Los artesanos, quienes dedican meses de trabajo, creatividad y sacrificio para darle vida a las carrozas y comparsas, terminaron recibiendo carpas dañadas, espacios improvisados y retrasos injustificables en los abonos prometidos. Trabajan bajo el sol y la lluvia, con recursos limitados, sosteniendo con esfuerzo una tradición que identifica a Pasto ante el país y el mundo.
En contraste, para algunos llamados “influencers” hubo el mejor hotel, la mejor bebida y un trato preferencial que raya en el exceso. Personajes traídos más para la foto que para aportar contenido real, que terminaron invitando a prostíbulos en la capital nariñense y haciendo preguntas de cultura general que solo provocaron vergüenza ajena.
Resulta incomprensible que se destinen recursos públicos para figuras que apenas alcanzan mil visualizaciones y cuya contribución a la promoción cultural es, por decir lo menos, cuestionable. ¿Ese es el impacto que se busca para una fiesta que se precia de ser patrimonio cultural?
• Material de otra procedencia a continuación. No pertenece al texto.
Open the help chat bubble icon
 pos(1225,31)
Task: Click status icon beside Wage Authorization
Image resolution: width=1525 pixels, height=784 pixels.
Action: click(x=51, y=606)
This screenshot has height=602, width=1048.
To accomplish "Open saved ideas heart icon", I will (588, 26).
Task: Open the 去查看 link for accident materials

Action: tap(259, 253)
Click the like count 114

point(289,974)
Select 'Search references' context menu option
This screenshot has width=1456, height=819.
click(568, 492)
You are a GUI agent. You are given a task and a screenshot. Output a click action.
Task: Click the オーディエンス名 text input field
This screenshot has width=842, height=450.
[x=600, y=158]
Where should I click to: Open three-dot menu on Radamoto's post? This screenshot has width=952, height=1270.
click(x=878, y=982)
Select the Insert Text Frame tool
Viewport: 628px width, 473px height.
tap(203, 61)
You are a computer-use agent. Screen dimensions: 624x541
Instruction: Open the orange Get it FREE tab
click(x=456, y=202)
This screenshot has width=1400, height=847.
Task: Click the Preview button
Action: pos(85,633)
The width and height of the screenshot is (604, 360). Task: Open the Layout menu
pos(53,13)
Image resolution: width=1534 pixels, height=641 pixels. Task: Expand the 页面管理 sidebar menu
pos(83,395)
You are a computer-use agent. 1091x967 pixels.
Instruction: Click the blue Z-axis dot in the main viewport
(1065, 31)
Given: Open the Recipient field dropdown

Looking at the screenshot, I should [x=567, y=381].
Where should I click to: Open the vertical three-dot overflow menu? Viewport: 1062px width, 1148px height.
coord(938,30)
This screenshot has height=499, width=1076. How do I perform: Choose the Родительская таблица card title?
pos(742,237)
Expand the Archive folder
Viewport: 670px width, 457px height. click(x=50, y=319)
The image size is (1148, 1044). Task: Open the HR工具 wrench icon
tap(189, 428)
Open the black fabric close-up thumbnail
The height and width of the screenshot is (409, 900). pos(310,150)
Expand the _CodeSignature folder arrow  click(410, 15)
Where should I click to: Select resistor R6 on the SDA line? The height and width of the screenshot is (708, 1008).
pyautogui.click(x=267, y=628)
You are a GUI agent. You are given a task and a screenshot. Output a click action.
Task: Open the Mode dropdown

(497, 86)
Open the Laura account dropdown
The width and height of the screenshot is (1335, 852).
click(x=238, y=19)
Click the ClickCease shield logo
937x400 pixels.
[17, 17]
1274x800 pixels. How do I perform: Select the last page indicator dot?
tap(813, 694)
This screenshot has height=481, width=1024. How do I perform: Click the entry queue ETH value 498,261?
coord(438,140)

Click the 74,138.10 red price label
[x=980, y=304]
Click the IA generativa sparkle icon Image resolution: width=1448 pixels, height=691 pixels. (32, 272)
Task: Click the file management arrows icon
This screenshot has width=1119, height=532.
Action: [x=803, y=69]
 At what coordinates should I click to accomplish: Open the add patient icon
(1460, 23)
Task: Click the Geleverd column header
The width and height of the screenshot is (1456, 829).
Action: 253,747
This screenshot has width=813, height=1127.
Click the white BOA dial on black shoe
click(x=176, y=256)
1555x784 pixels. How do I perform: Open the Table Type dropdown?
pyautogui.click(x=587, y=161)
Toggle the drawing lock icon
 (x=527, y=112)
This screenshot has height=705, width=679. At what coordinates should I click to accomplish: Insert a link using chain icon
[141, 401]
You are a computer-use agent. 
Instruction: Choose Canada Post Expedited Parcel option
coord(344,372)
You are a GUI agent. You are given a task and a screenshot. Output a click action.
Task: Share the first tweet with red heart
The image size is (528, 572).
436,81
La Alcaldía de Pasto y Corpocarnaval tienen una deuda pendiente con quienes sostienen el Carnaval desde los talleres, desde la madera, el cartón, la pintura y la tradición oral. No se puede seguir romantizando el sacrificio del artesano mientras se despilfarra en personajes que poco o nada entienden de nuestra cultura.
Es urgente evaluar qué papel juegan estos “invitados especiales” en cada evento. No todo el que tiene seguidores merece ser tratado como rey. La visibilidad sin contenido no construye identidad ni fortalece nuestras fiestas.
El Carnaval de Pasto no necesita ridiculizarse para ganar atención. Necesita inversión real, respeto y dignidad para sus artistas y artesanos. Corpocarnaval debe replantear sus decisiones y apostar por quienes hacen del Carnaval una obra viva, no por quienes solo vienen a consumir y marcharse.
Invertir en nuestros creadores es invertir en la fiesta de verdad. Lo demás es ruido, espectáculo vacío y una falta de respeto a la esencia cultural que tanto defendemos.